Au temps de Pâques, Charles, comte d’Anjou et de Provence, s’embarquant soudainement du port de Marseille, se rendit à Rome, à travers les dangers de la mer et les embûches des ennemis ; ce que voyant, les Romains et tous ceux qui apprirent ce merveilleux passage disaient avec admiration « Que pensez-vous qu’il sera celui qui ne se laisse effrayer ni par les dangers de la mer, ni par les embûches des ennemis ? Sans doute la main de Dieu sera avec lui. » II fut reçu avec honneur et de grands témoignages d’affection par le pape Clément et tout le peuple romain. D’abord il obtint pour sa vie le titre de sénateur de Rome, et bientôt fut oint de l’huile sainte par le souverain pontife, et couronné du diadème royal du royaume de Sicile, tandis que le peuple faisait retentir les cris de Vive le roi vive le roi !

Edouard, fils aîné de Henri roi d’Angleterre, aidé, dit-on, de l’adresse du comte de Glocester, s’échappa, au moyen d’un cheval d’une vitesse extraordinaire, de la prison où le retenait Simon de Montfort, comte de Leicester, et rassembla contre ledit Simon et ses partisans une très-grande armée.

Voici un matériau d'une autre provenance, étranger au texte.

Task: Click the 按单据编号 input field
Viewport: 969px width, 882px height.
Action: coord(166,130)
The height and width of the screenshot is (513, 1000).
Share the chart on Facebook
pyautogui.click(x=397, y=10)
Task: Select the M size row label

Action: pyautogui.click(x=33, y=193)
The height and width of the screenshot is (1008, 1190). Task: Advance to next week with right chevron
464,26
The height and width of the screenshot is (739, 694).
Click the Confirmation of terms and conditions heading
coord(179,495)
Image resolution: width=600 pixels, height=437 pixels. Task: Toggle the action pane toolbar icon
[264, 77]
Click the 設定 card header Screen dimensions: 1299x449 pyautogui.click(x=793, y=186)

A la fête de saint Pierre-aux-Liens, Edouard et les siens ayant livré combat à Simon, le tuèrent avec son fils Henri et beaucoup d’autres. Gui, autre fils dudit Simon, fut blessé et pris ; et le roi Henri et d’autres, retenus prisonniers par ledit Simon furent délivrés. Ensuite Edouard vainqueur des habitans de Londres et de beaucoup d’autres villes, ne se conduisit pas d’après les promesses et les espérances qu’il avait données à un grand nombre de gens ; mais, se livrant à des cruautés, il fit mourir plusieurs personnes en prison, et, dépouillant les autres, partagea après, et distribua à ses adhérens une partie de leurs terres. Les moines d’une abbaye appelée Ens, près de laquelle avait été livré le combat, ramassèrent le corps dudit Simon, et l’emportèrent dans leur église pour l’enterrer. Les gens du pays affirment qu’un grand nombre de malades obtinrent à son tombeau le bienfait de la santé, témoignant ainsi que le Christ l’a accepté comme martyr.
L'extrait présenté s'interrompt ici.